Diet Update, It's NOT PPD!
I'm down to 124 pounds. My 10 jeans are a little loose again with needing an extra belt loop to keep them up. What's been working is walking. I was getting tired of my routine so we started walking around stores and outside on nice days. Since I started walking so much I've lost two pounds a week. That includes 3 laps of target, 2 laps of JC Penny, 3 laps of Kohls, or 2 laps of the mall. It's a big mall. Zach loves being along for the ride.
I look a lot thinner too. My post pregnancy weight was 120lbs, my Easter goal. Before I was pregnant I was 118 so that's not too bad but my goal by Summer (which for me is the Saturday of Memorial Day Weekend) is 115. Perfect bikini size. Funny how I never felt comfortable in a bikini until after Zach was born and I quickly went back to pre-pregnancy size, basically.
I know how I gained that weight.

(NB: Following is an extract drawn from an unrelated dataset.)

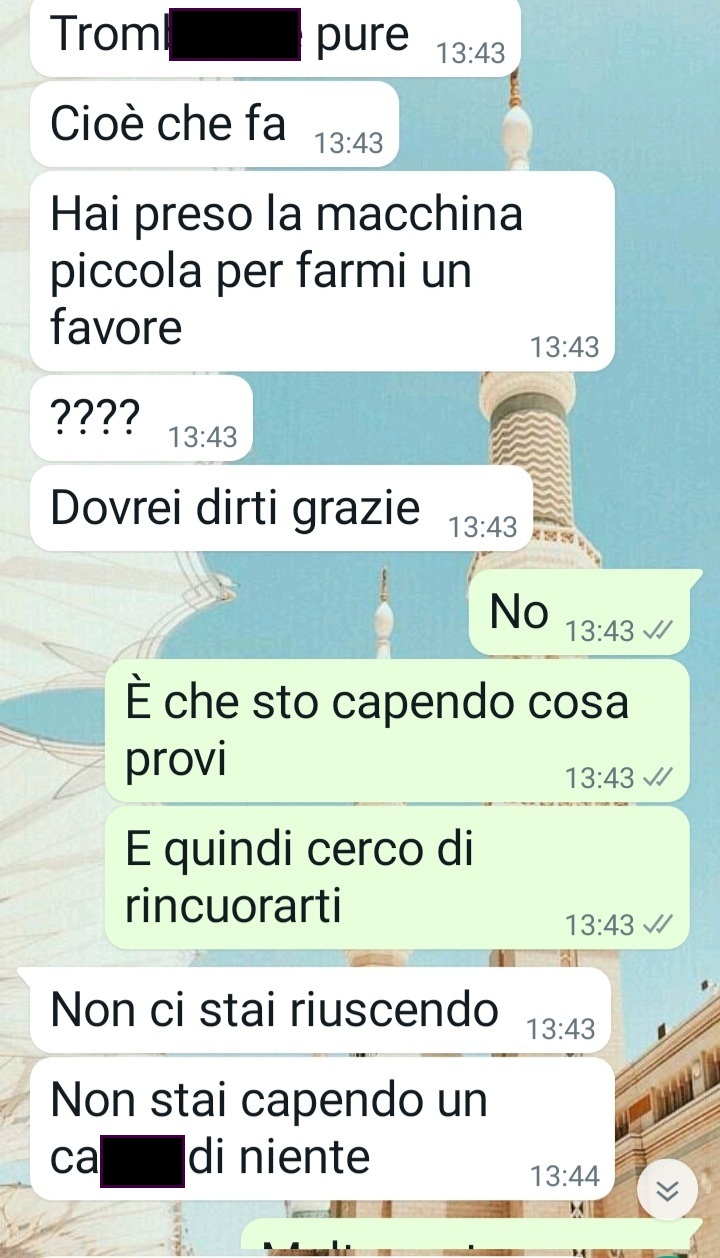
Task: Select the "Hai preso la macchina piccola" message
Action: pos(322,271)
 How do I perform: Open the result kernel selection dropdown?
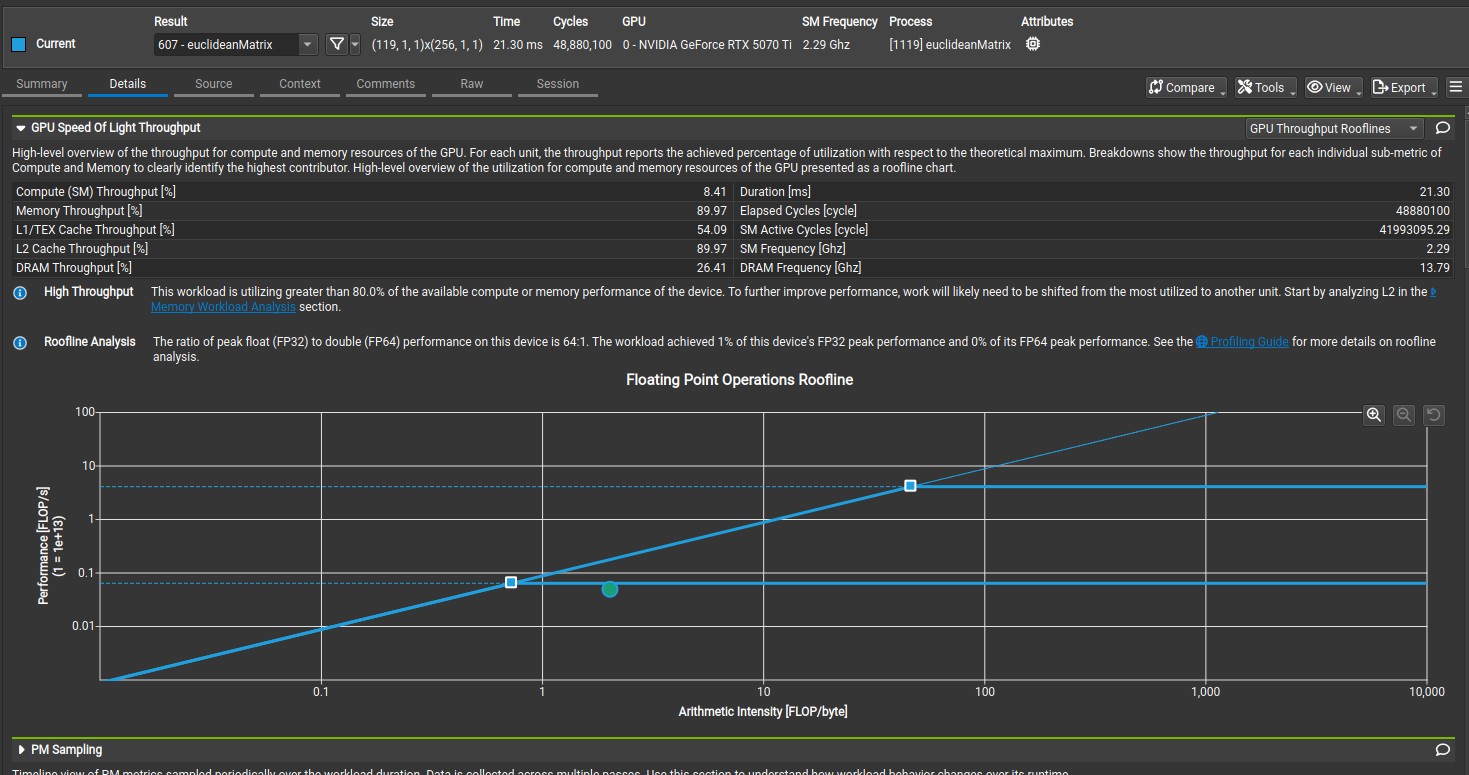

It's not Post Partum Depression. It was "no more baby syndrome". I started stress eating why he started walking. Josh didn't get that job (but they are hiring multiple positions and are still interested in him). We won't be able to afford another child. Since then I went back to reminding myself that I didn't need new shoes after Zach but I might not be so lucky a second time. As well as similar things where I got lucky that I mentioned earlier.
When he started walking I started missing a baby. I know now that what I missed was HIM as a baby. He was 7lb 2oz when he was born, average, but grew to 16lbs at 3 months. His doctor said he was well proportioned so that's the important part. He's always been doctor defined well proportioned. But big. My Dad said I didn't hit 16lbs until after I was a year old. My brother was a big baby though so my Mom relates to that whole "where's me baby?" thing.
It's kind of nice that he drops his pants and EasyUP (Pampers) and throws them in the right place in the morning. He's a great cleaner-uper and clears his plate after eating. Yesterday at my Parent's house for lunch he even took the Dish Detergent (correct bottle) out of the cabinet under the sink and put it on the counter over the dishwasher. He lectured my mom when she didn't put it in and turn the dishwasher on. He had just loaded his plate into it. He didn't understand it wasn't full. It's kinda nice that he does so much to help me out.
The weight is coming off and my son is thriving. No depression here. I think it was just stress that made me stress eat and convince myself my eating wasn't that bad. Funny how we talk ourselves into things. I always say arguments and things like this are rarely about what the initial problem is. But they get much better when the real problem is solved.